To reference additional files/folders, pass them as extra arguments to the
re-save-file
utility. They will be saved to the refs
subfield of
type basic:file:
. For example:
re-save-file fastq $NAME.fastq.gz fastqc/${NAME}_fastqc
stores fastqc/${NAME}_fastqc
to the fastq.refs
field in addition to
storing $NAME.fastq.gz
to the fastq.file
field.
Note
Resolwe will automatically add files’ sizes to the
files’ size
subfields.
Warning
After the process has finished, Resolwe will automatically check if all
the referenced files exist.
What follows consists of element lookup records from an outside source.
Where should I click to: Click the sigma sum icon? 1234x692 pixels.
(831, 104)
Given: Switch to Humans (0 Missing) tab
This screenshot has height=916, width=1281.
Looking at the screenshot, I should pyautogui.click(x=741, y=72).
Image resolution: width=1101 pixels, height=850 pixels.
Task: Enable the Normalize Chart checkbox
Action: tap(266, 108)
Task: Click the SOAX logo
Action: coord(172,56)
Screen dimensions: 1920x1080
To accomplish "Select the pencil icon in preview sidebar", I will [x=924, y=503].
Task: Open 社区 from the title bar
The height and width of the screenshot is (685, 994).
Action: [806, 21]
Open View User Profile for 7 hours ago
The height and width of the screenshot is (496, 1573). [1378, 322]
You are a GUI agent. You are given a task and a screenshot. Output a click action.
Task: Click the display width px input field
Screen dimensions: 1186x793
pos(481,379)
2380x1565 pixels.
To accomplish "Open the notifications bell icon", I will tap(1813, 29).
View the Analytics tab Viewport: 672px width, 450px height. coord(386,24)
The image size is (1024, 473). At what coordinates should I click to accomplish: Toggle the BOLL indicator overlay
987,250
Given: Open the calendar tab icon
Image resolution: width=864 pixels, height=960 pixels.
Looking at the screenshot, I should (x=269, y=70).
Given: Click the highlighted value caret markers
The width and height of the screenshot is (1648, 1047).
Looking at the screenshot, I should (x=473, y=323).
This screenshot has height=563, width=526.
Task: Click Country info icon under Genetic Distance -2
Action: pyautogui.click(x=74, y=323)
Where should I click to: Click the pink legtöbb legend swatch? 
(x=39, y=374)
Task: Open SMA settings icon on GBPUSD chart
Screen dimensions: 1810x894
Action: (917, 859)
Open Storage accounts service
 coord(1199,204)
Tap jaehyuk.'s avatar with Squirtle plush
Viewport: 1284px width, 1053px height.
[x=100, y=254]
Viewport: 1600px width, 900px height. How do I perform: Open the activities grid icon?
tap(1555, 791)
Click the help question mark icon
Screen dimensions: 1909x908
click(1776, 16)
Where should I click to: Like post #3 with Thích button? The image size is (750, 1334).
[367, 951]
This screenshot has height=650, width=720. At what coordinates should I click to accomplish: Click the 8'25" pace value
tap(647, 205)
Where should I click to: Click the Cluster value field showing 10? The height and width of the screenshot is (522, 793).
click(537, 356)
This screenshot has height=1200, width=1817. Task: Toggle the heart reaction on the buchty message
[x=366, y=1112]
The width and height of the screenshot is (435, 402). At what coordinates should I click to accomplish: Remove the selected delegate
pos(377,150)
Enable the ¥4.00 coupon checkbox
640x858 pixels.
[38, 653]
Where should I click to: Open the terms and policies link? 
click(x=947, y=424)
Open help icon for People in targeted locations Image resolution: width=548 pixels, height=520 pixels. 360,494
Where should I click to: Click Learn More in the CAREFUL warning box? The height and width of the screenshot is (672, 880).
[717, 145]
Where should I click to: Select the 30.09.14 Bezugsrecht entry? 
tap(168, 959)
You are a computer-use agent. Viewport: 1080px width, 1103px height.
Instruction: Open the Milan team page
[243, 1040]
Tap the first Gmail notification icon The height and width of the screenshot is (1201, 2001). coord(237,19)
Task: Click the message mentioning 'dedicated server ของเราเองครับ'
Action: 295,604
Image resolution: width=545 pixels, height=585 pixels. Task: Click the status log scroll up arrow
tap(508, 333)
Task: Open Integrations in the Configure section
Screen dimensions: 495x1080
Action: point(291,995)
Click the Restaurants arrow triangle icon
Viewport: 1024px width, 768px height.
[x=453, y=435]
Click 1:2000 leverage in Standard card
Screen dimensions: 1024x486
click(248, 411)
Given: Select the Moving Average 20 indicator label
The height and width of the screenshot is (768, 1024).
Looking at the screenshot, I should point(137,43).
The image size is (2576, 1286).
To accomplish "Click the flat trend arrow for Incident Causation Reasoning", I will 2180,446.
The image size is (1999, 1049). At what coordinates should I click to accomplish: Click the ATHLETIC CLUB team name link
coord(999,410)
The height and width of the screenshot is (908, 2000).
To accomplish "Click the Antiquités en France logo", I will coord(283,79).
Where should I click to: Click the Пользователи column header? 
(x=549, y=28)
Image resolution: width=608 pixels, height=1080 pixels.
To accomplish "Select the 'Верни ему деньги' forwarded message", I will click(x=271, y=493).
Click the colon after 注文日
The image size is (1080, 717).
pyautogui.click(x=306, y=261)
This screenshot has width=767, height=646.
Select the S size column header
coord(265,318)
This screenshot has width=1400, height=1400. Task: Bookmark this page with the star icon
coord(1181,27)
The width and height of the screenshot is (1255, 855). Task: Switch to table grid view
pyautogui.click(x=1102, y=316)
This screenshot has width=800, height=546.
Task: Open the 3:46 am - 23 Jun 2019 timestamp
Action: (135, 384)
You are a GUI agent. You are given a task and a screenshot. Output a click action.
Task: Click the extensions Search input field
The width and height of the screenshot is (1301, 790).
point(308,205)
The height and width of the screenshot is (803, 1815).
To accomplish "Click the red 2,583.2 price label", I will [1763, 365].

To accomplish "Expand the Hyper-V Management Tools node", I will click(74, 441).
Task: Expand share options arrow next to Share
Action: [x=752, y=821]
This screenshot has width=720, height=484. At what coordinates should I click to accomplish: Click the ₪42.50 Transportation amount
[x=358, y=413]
If any file is missing, it will set the data
object’s status to ERROR
. Files that are not referenced are
automatically deleted by the platform, so make sure to reference all the
files you want to keep!
Saving JSON blobs in MongoDB¶
To store a JSON blob to the MongoDB storage, simply create a field of type
data:json:
and use the re-save
utility to store it. The platform will
automatically detect that you are trying to store to a data:json:
field and
it will store the blob to a separate collection.
For example:
re-save etc { JSON blob }
will store the { JSON blob }
to the etc
field.
Note
Printing a lot ot data to standard output can cause problems when using
the Docker executor due to its current implementation. Therefore, it is
advised to save big JSON blobs to a file and only pass the file name to the
re-save
function.
For example:
command_that_generates_large_json > json.txt
re-save etc json.txt
Warning
Do not store large JSON blobs into the data collection directly as this will slow down the retrieval of data objects.